Comunque sia Asmara è ormai una grande città, la più moderna in assoluto del continente africano,  per sapienza urbanistica, qualità delle architetture e loro sedimentazione di stili (eclettismo,  liberty , razionalismo, futurismo), per quantità ed efficienza delle infrastrutture, umanesimo della vita in un contesto di rispetto multietnico, multiculturale, pluriconfessionale (una piccola Roma appunto). Furono quegli anni ’30 gli anni del ruggito, corre il nastro di viale Mussolini, su cui affacciano i francescani convento e cattedrale della Beata Vergine del Rosario in stile romanico-lombardo opere di Paolo Reviglio, l’imponente casa del fascio di Bruno Sclafani, lo splendido teatro liberty di O. Cavagnari ampliato nel ’36. Fu di quegli anni la realizzazione di uno straordinario patrimonio di architetture moderne, tra le più creative e audaci di tutta la vicenda modernista, non solo in Africa, ma anche rispetto a Italia e Europa. Pensiamo al Palazzo Governatoriale in stile littorio (ricorda il Municipio di Latina), all’imponente casa del fascio Arnaldo Mussolini, al palazzo razionalista di Santo Falletta (fu concessionario Lancia e Piaggio) progettato dagli architetti Cane, Marchi e Burzagli. A questi esempi seguono opere stradali, ponti, caserme, stazioni, ospedale, scuole, cinema (celebri il cinema Impero, Capitol, Odeon tutti vintage ormai), insediamenti industriali della FIAT e dell’Alfa Romeo, la sede dell’Agip, i famosi bar Zilli e Tre Stelle, l’Hotel Selam fu Ciaao,  e  quell’icona cittadina che è la Stazione di Servizio FIAT  Tagliero, un aereo planato sulla piazza opera dell’ing. Giuseppe Pettazzi (ferito in guerra, fatto prigioniero dagli inglesi, disconobbe il Governo Badoglio così restò ai ceppi fino al ’46), presenta due ali aggettanti di 15 m ciascuna, un miracolo futurista. Ma i grani delle opere moderniste sono davvero tanti e forse sarebbe tedioso leggerne l’elenco, basti ricordare che continuò ad alimentarsi fino alla fine degli anni ’50, interrotto dallo scoppio della guerra di liberazione contro l’occupante etiope, conflitto durato 30 anni con la proclamazione dell’indipendenza eritrea nel ’91.
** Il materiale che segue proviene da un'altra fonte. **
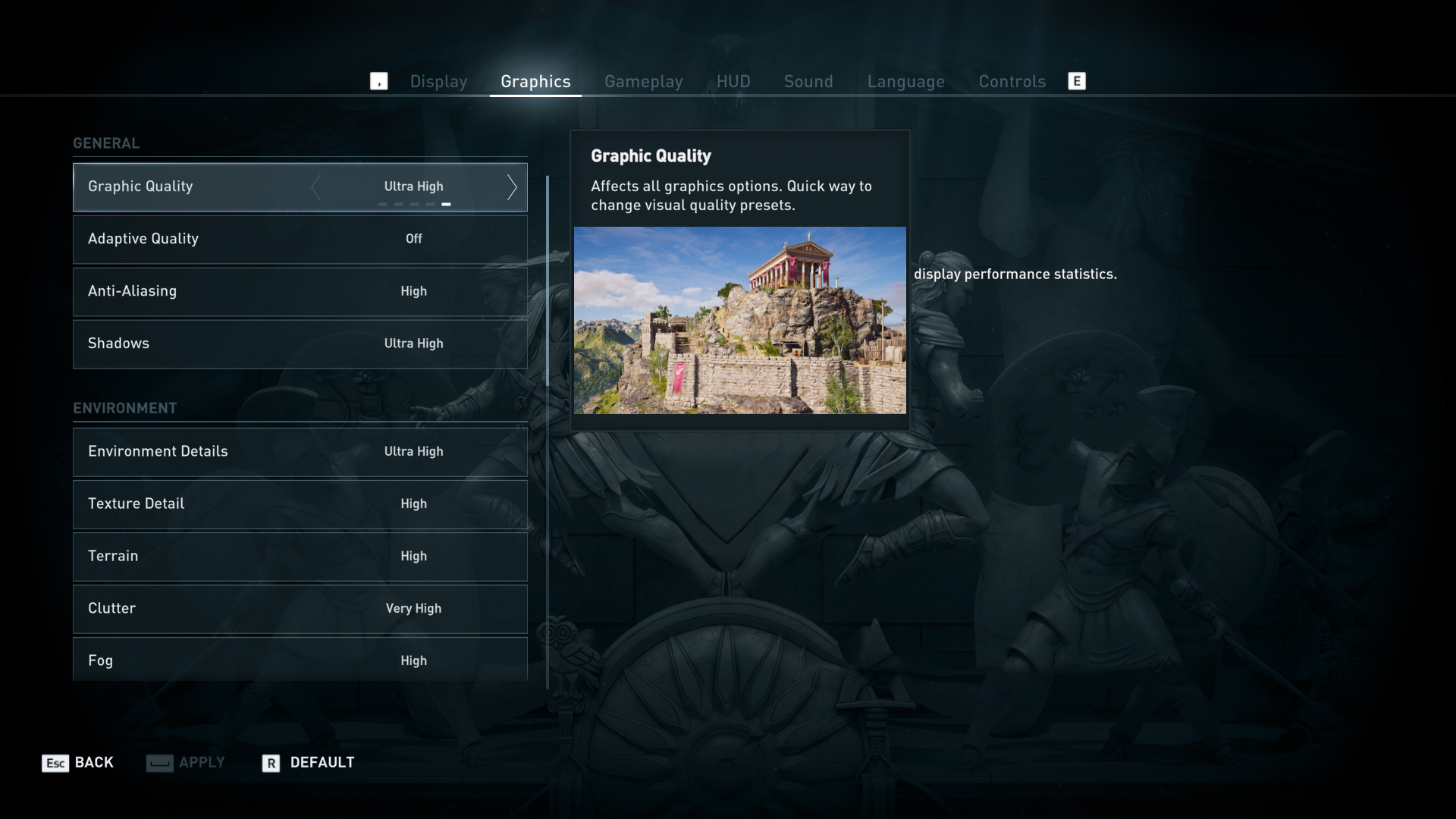1456x819 pixels.
Task: Toggle Adaptive Quality off setting
Action: (x=413, y=239)

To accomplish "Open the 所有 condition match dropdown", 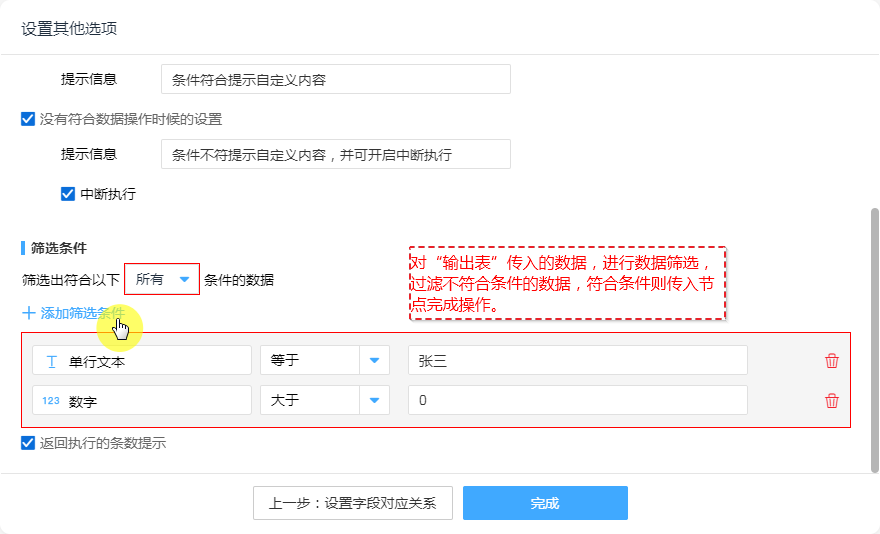I will pyautogui.click(x=162, y=280).
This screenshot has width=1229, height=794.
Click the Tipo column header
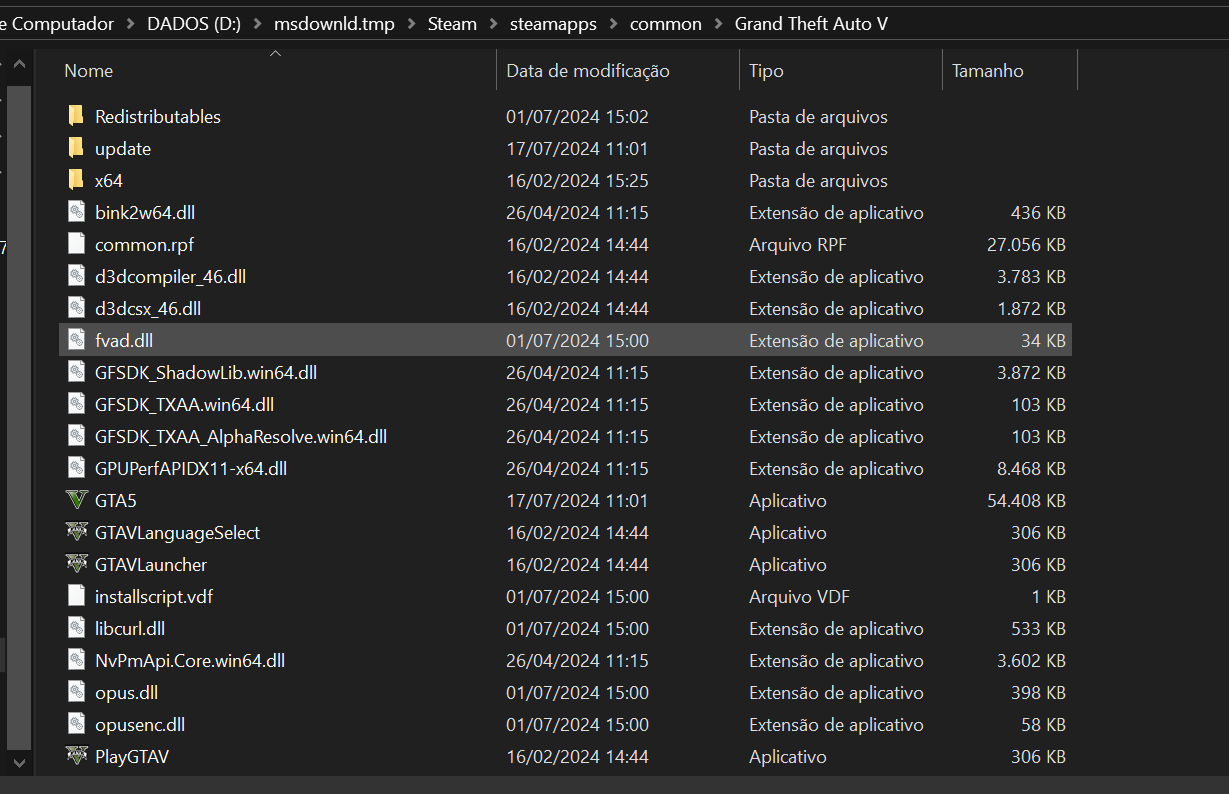click(x=766, y=71)
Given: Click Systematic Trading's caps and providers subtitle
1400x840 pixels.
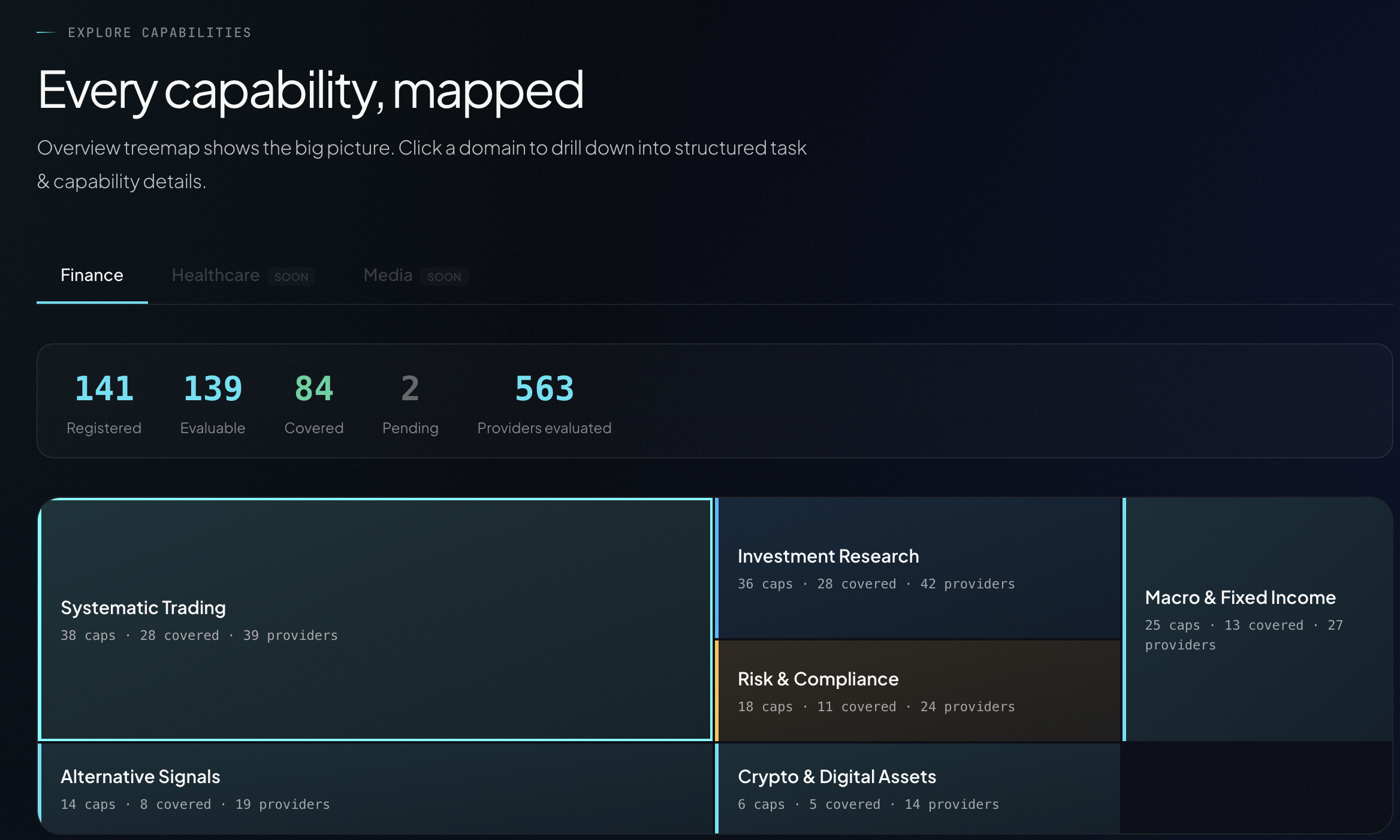Looking at the screenshot, I should coord(199,635).
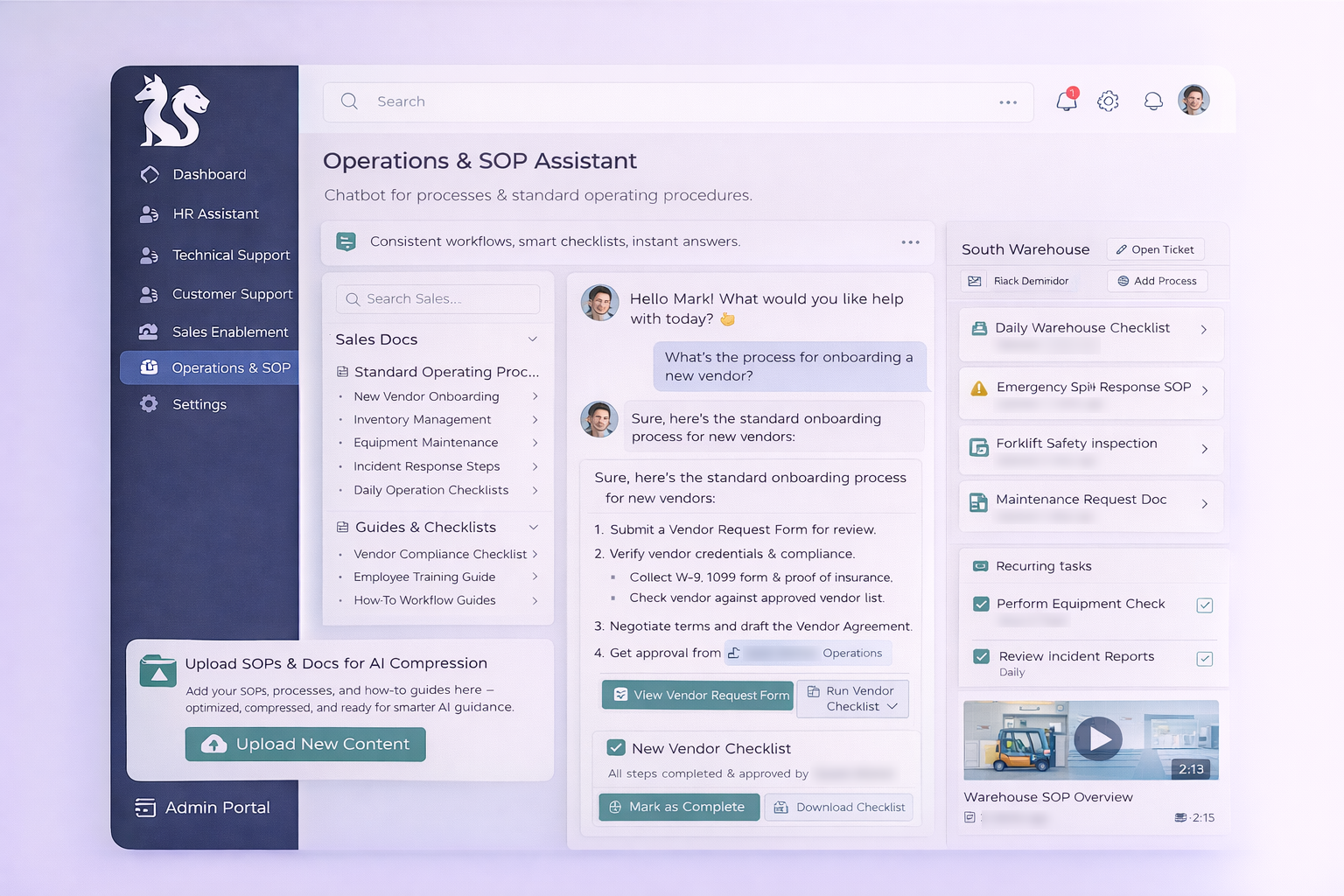
Task: Play the Warehouse SOP Overview video
Action: click(x=1098, y=739)
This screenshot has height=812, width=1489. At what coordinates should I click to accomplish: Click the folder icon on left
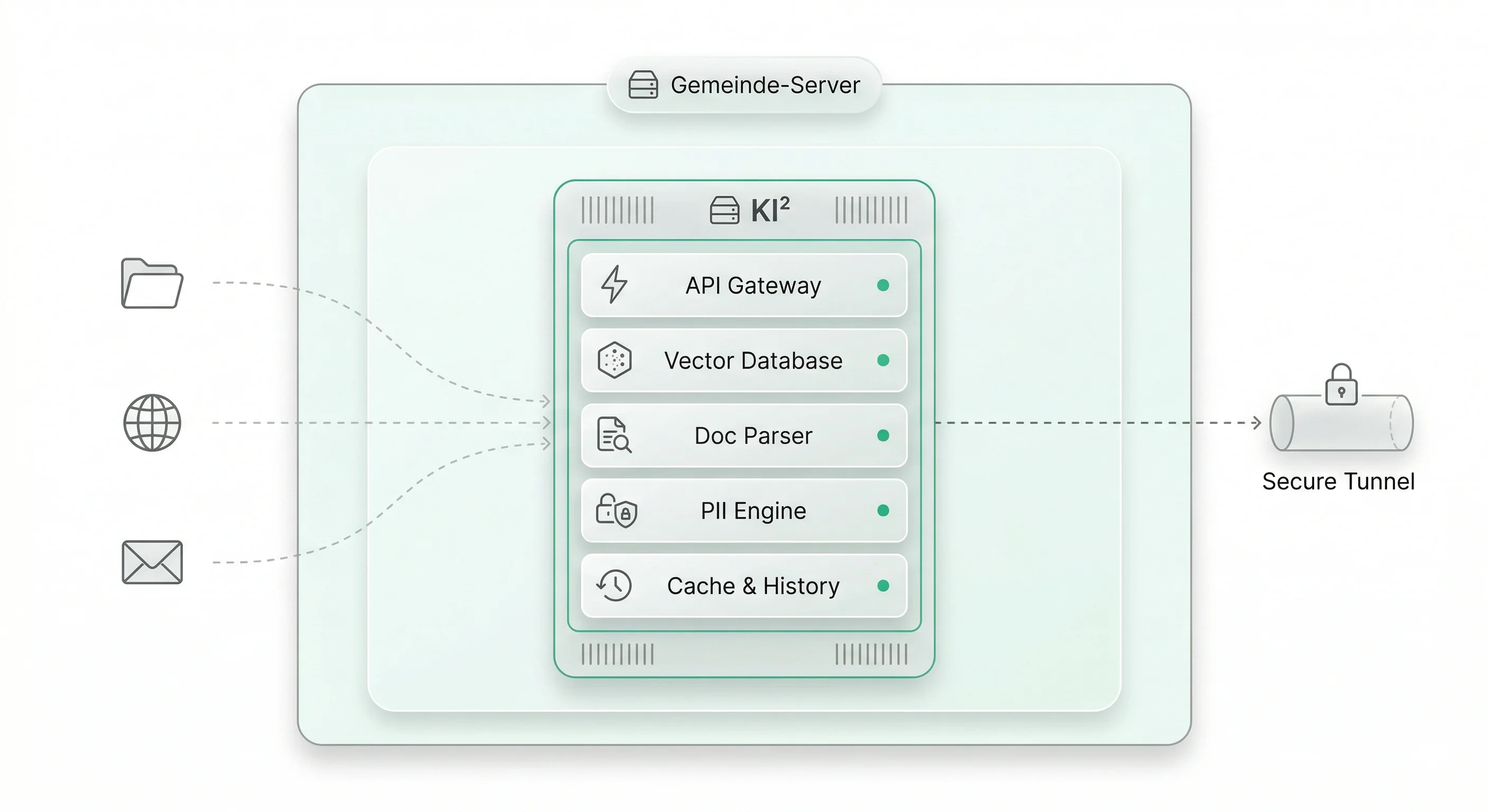click(x=152, y=283)
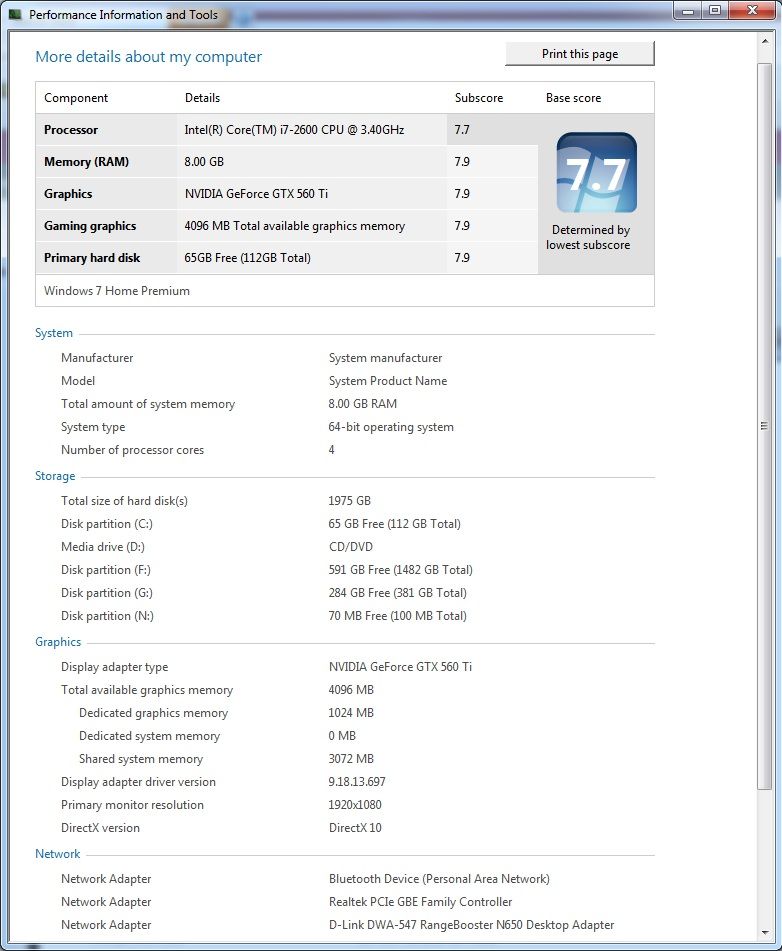Close the Performance Information and Tools window

click(750, 11)
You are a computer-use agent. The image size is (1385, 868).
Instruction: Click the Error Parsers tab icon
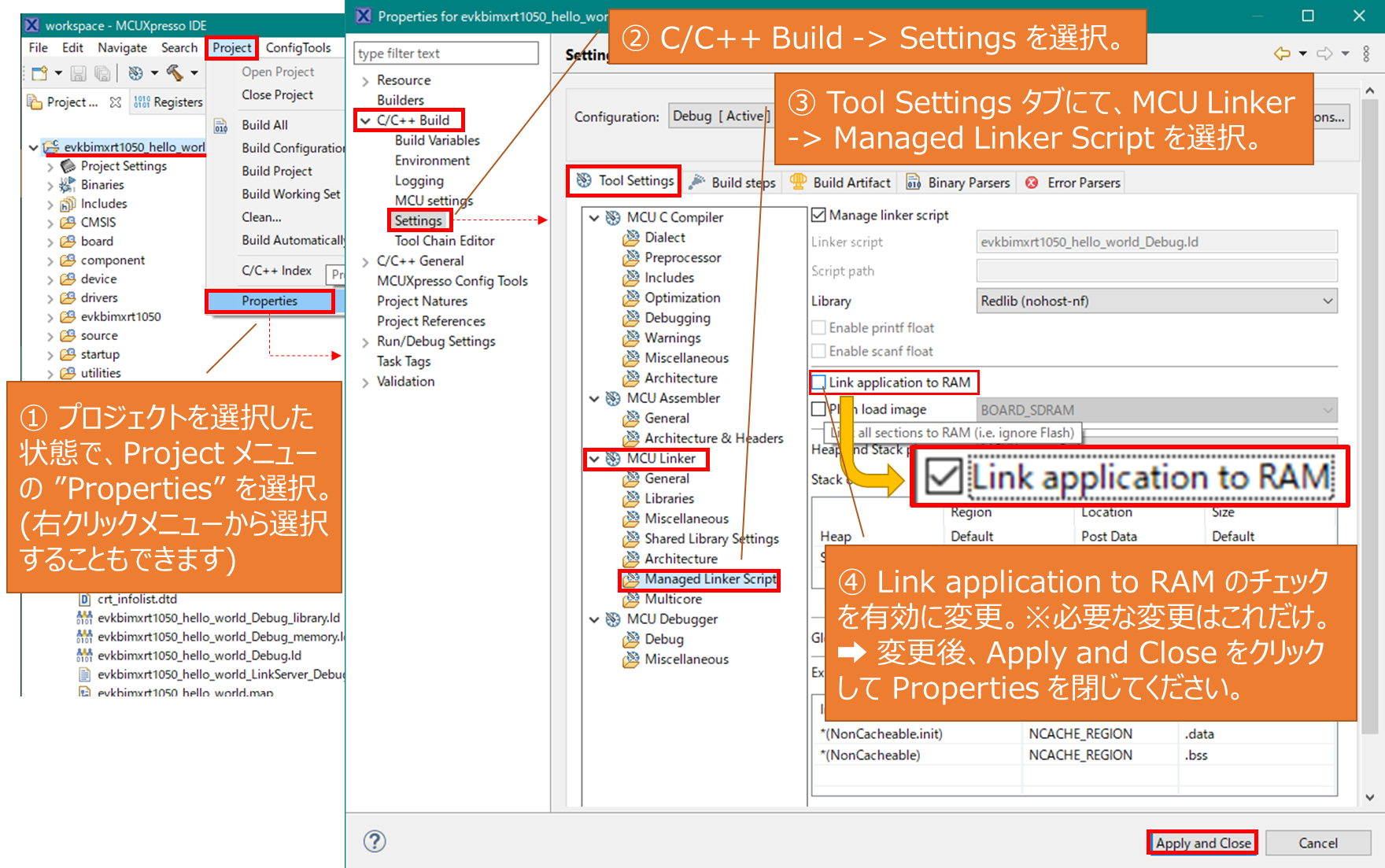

Fu grande tentazione, da prof., volare fino ad Asmara da Commissario esterno per gli Esami di maturità nella scuola italiana istituita nel 1903, un rimpianto, ora un’amarezza sapere che il malgoverno Conte l’ha chiusa nel settembre di quest’anno, il paravento passepartout è la pandemia, ma le ragioni sono di bassa ragioneria.

Lassù a quasi 2400 m  dove il cielo, dicono, sembra stirato a puntino ogni giorno, l’aria tiepida è intrisa dal profumo delle spezie, c’è un pezzo di bella Italia del quale essere orgogliosi avendone però cura senza voltargli le spalle usando la stantia scusa dell’antifascismo, l’UNESCO non s’è fatta intimorire dai fantasmi.